Where the line containing "You are a computer-use" appears in the records below, begin there and repeat each line exactly through the final one, dropping all pictures.

[EXTRACTED ENTRIES — start]

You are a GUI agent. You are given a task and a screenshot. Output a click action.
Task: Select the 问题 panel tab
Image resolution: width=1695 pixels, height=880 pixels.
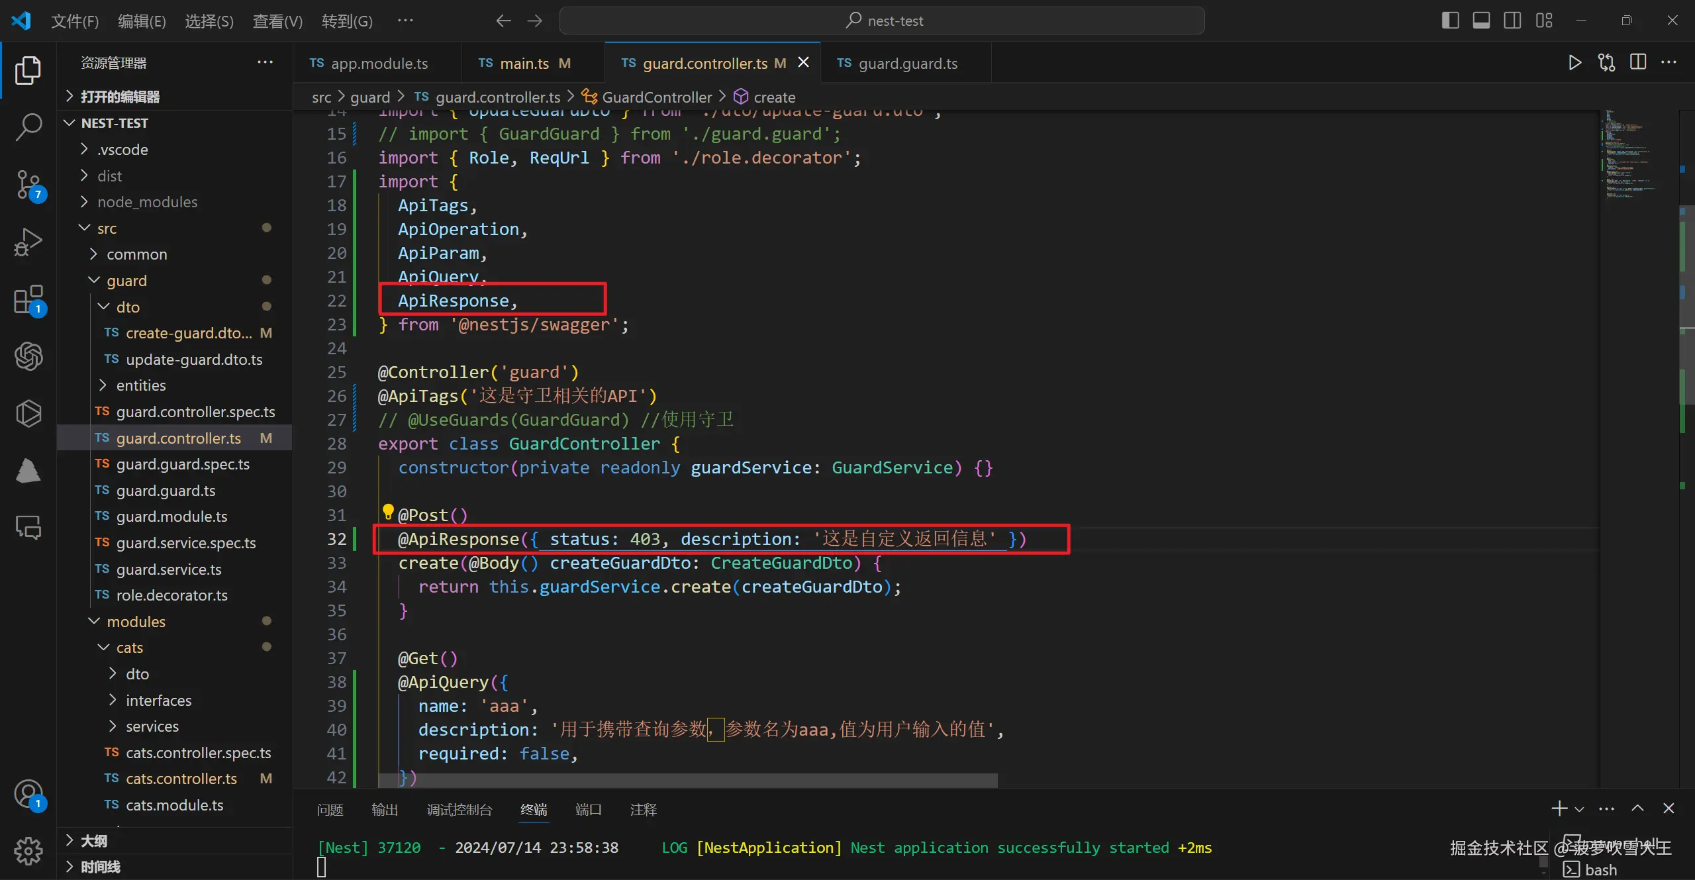(330, 809)
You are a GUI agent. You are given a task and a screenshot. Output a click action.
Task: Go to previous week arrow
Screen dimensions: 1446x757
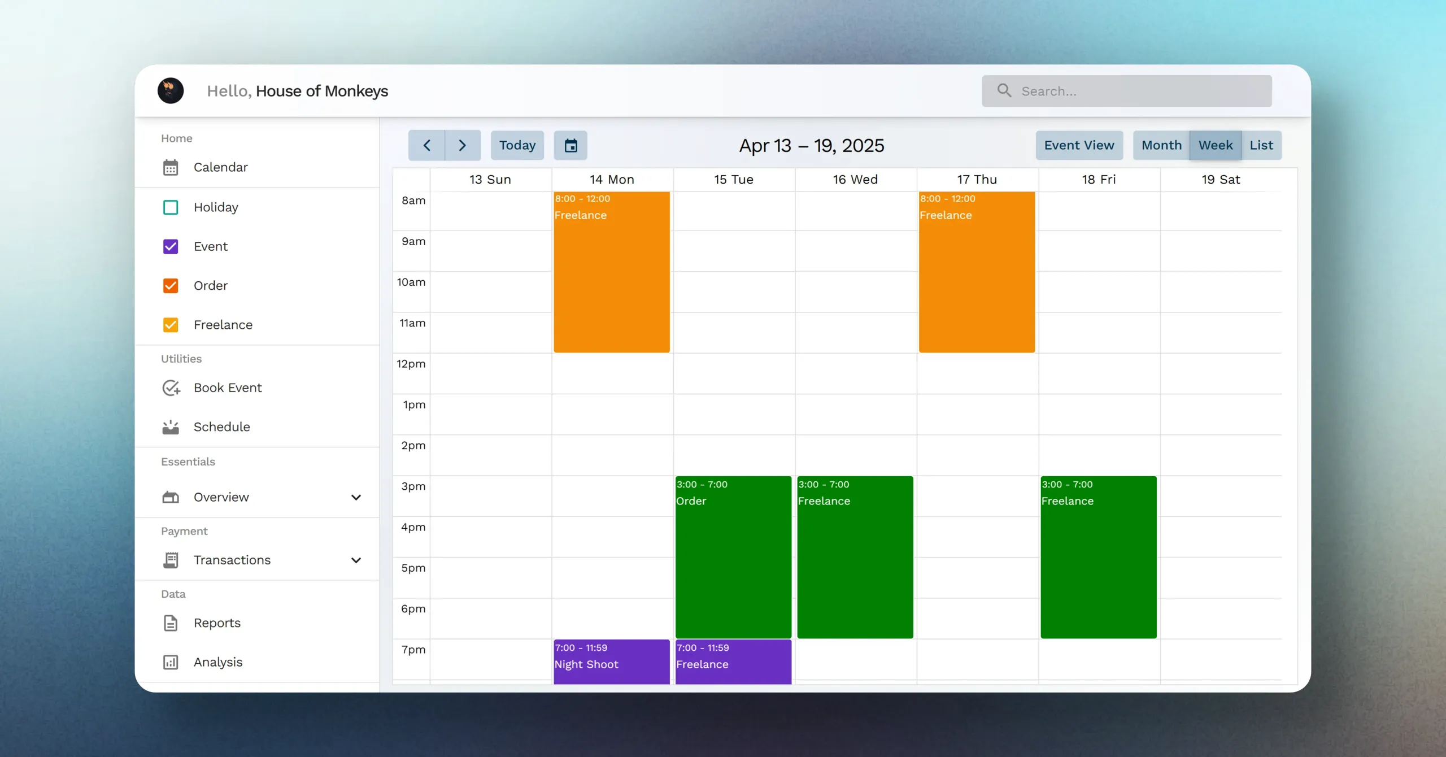[x=426, y=146]
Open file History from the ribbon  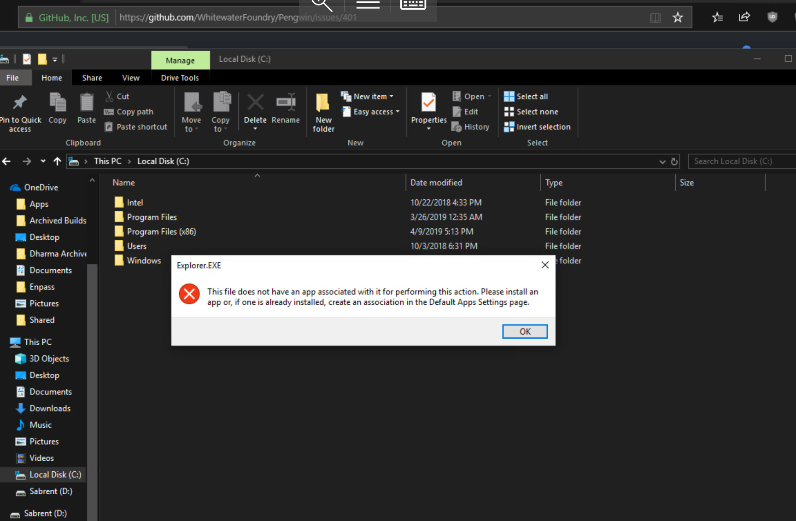471,127
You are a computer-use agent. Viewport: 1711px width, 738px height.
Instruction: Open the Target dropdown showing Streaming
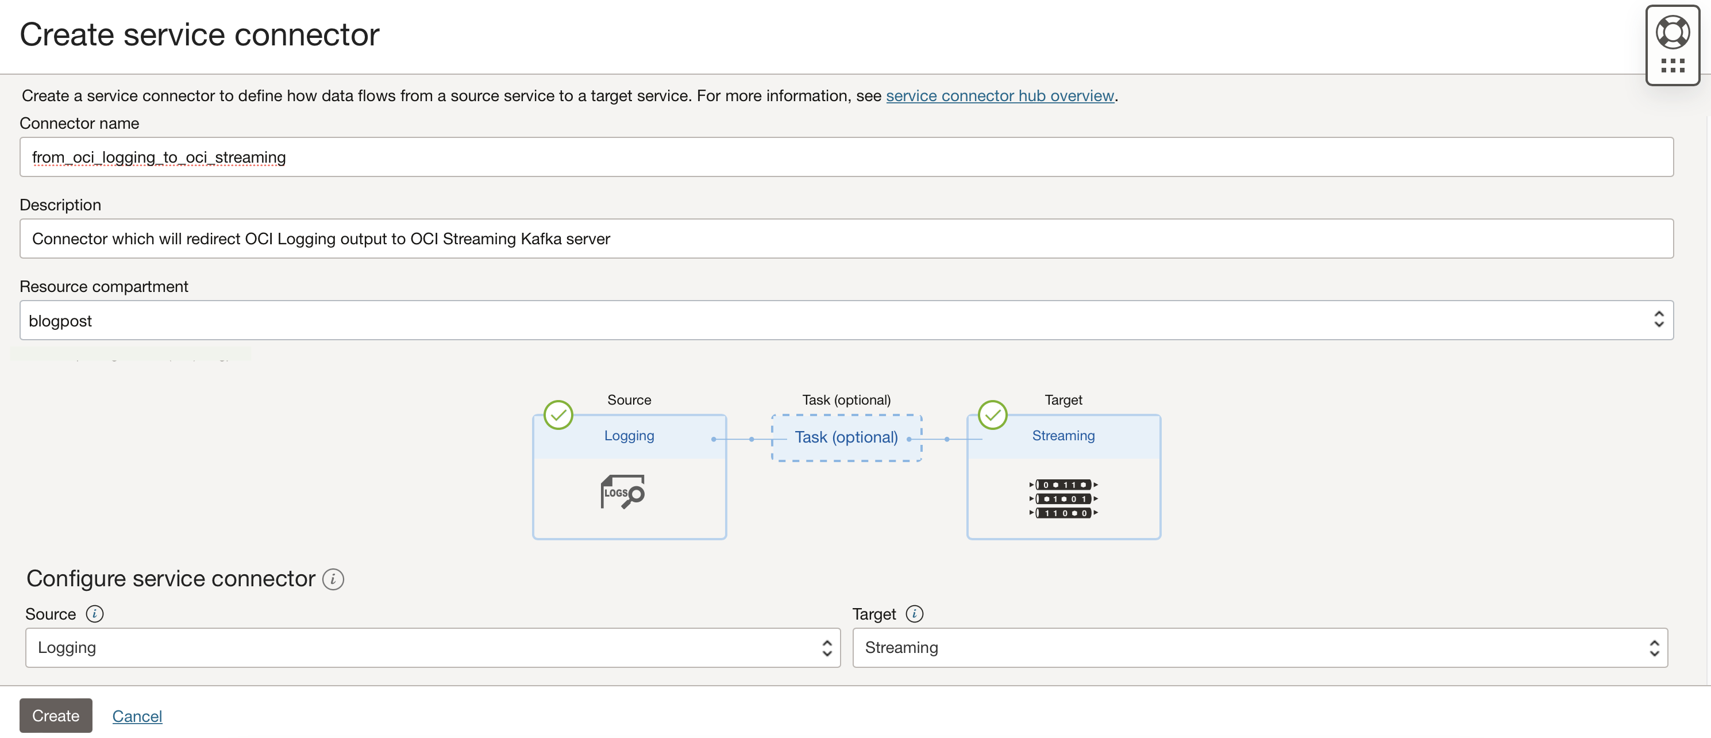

[EXTRACTED ENTRIES — finish]

= RESPONSE =
You are a computer-use agent. Viewport: 1711px width, 738px height.
Instruction: Open the Target dropdown showing Streaming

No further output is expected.